## WRITTEN INSTRUCTION
Substitute "plane icon" for "airplane icon" in the data from the line with "You are a GUI" up to and including the last line, and reproduce those lines with everything else unchanged. Leave the pictures out of your answer.

--- start MATERIAL SHOWN ---

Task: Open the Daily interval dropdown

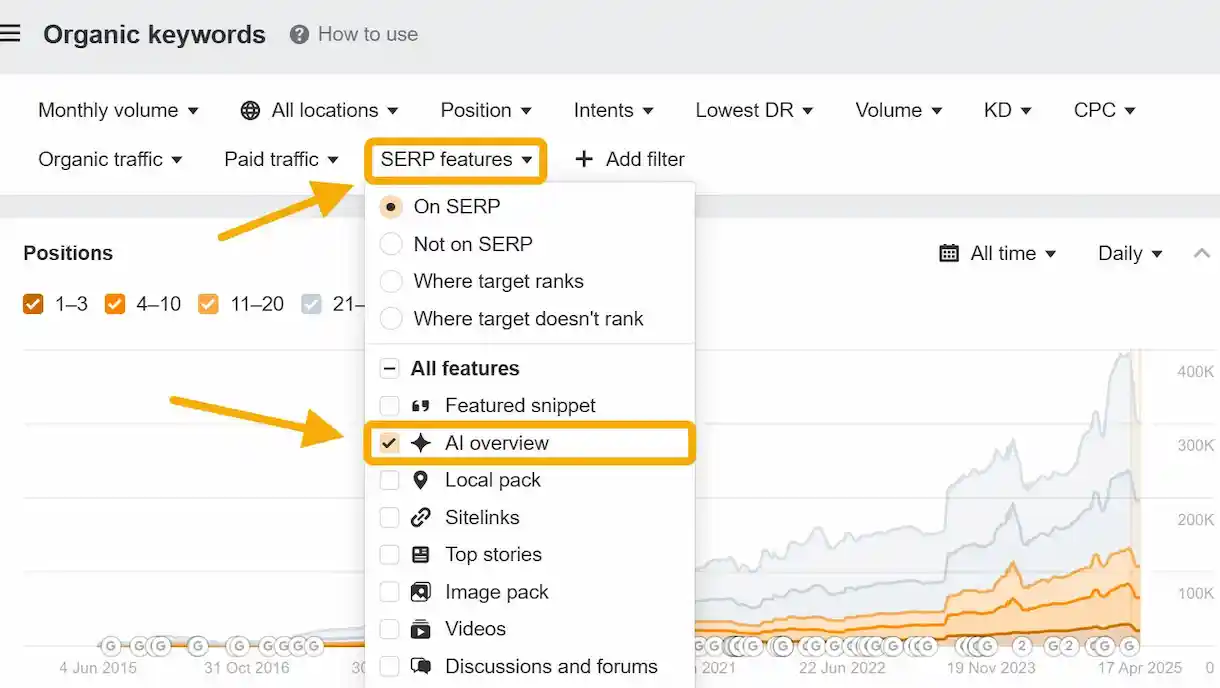Action: coord(1130,253)
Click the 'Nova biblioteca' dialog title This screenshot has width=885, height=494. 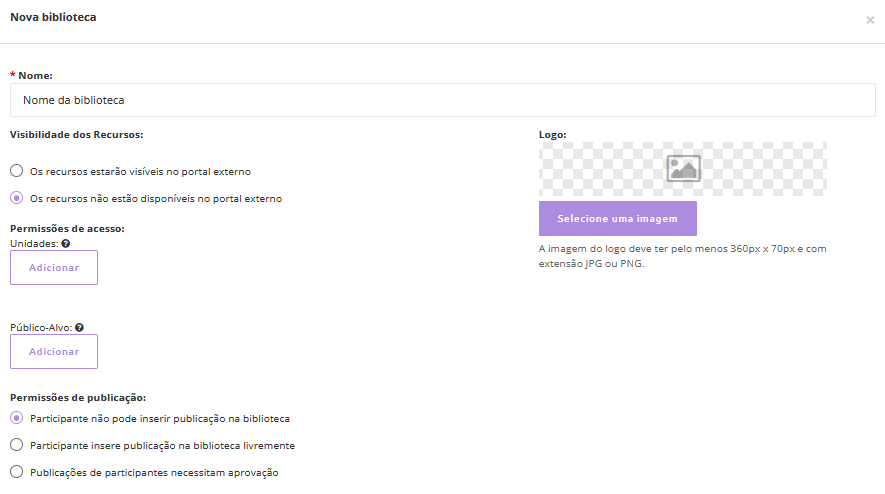53,17
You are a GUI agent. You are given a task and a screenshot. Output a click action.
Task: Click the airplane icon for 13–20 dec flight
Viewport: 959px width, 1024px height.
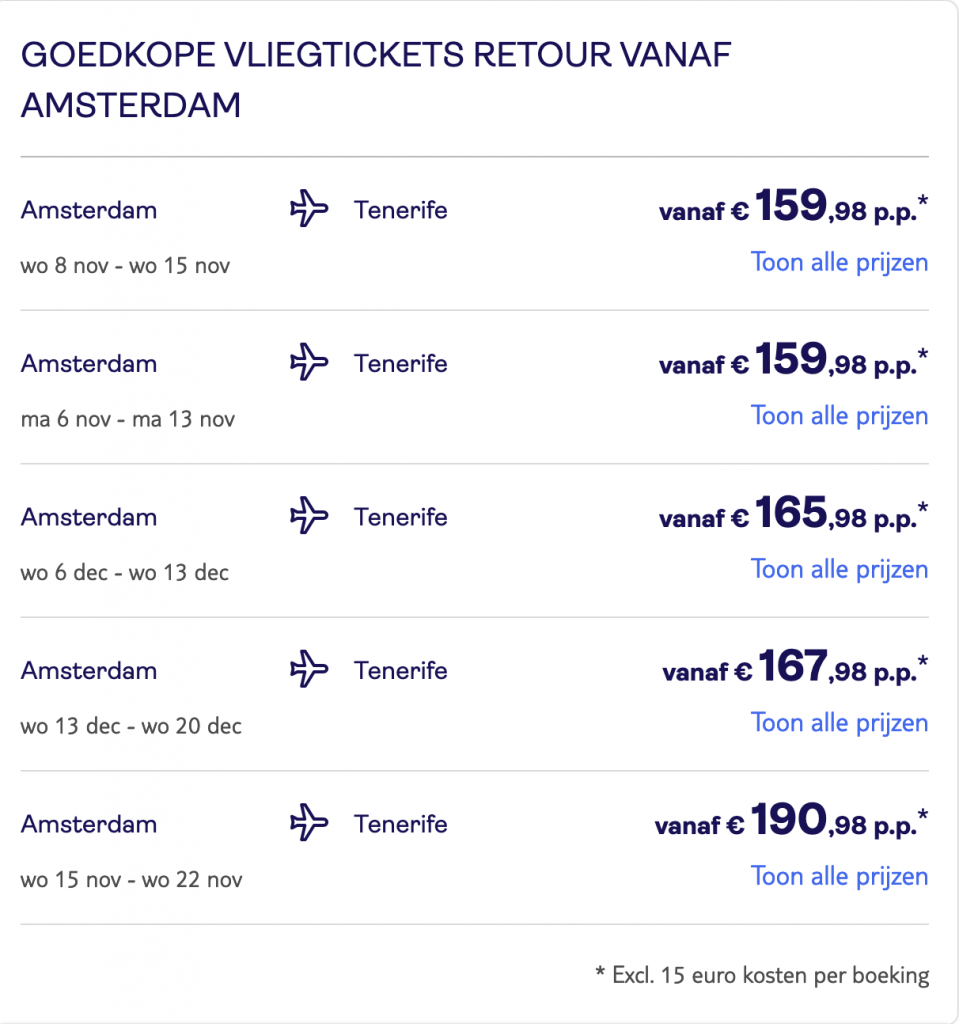coord(309,670)
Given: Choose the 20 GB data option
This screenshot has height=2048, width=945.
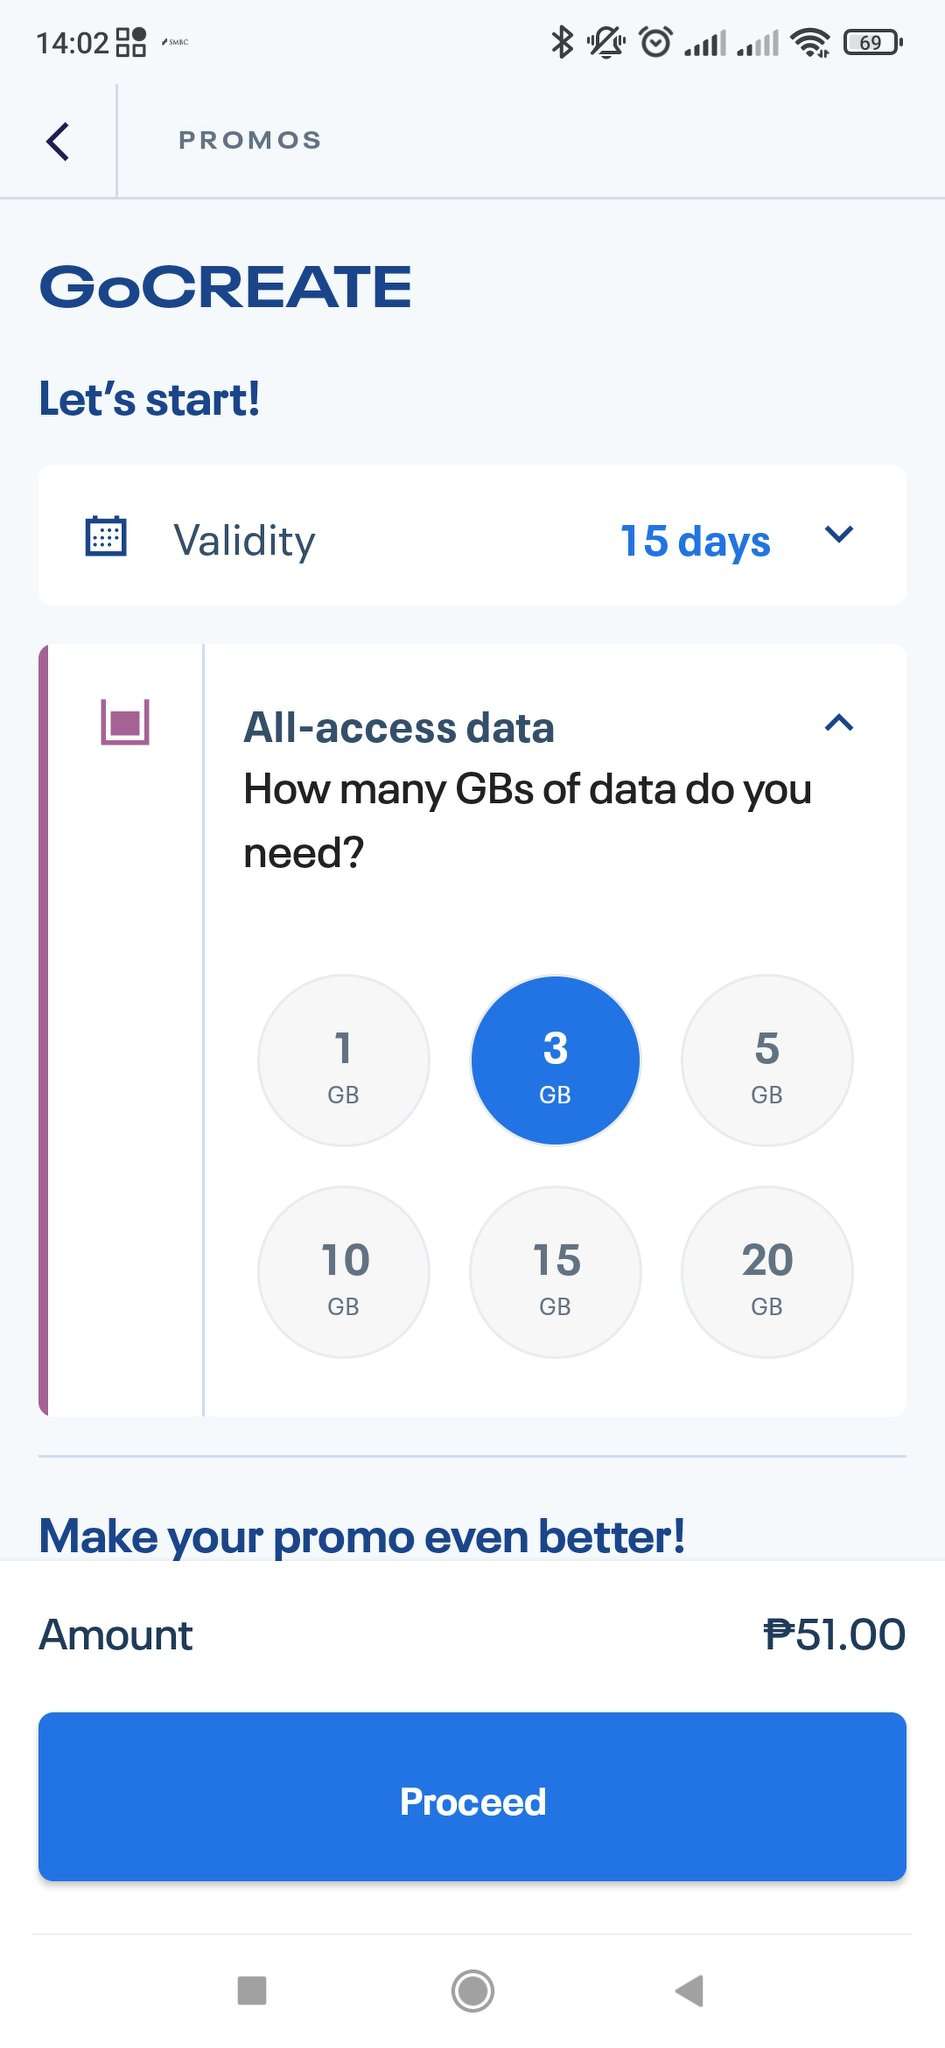Looking at the screenshot, I should pos(766,1272).
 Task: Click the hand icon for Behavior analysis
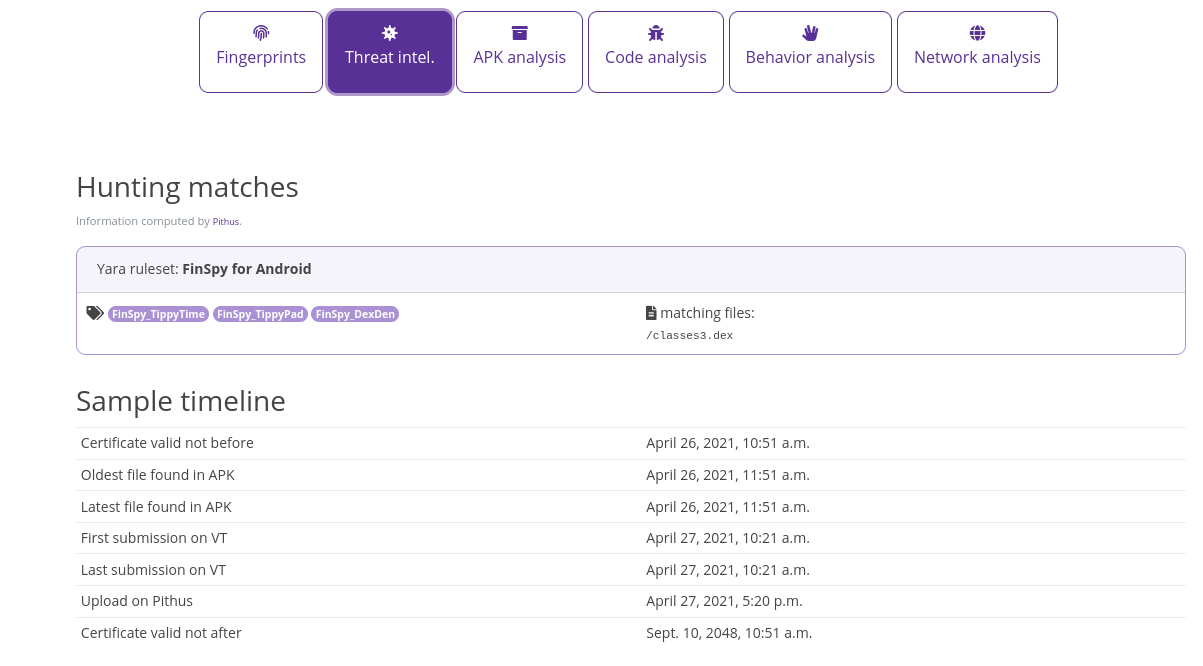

--- end MATERIAL SHOWN ---

## RESULT OF THE EXERCISE
You are a GUI agent. You are given a task and a screenshot. Output a click action.
Task: Click the plane icon for 13–20 dec flight
Viewport: 959px width, 1024px height.
coord(309,670)
Given: Choose the 20 GB data option
This screenshot has height=2048, width=945.
Looking at the screenshot, I should pos(766,1272).
 Task: Click the hand icon for Behavior analysis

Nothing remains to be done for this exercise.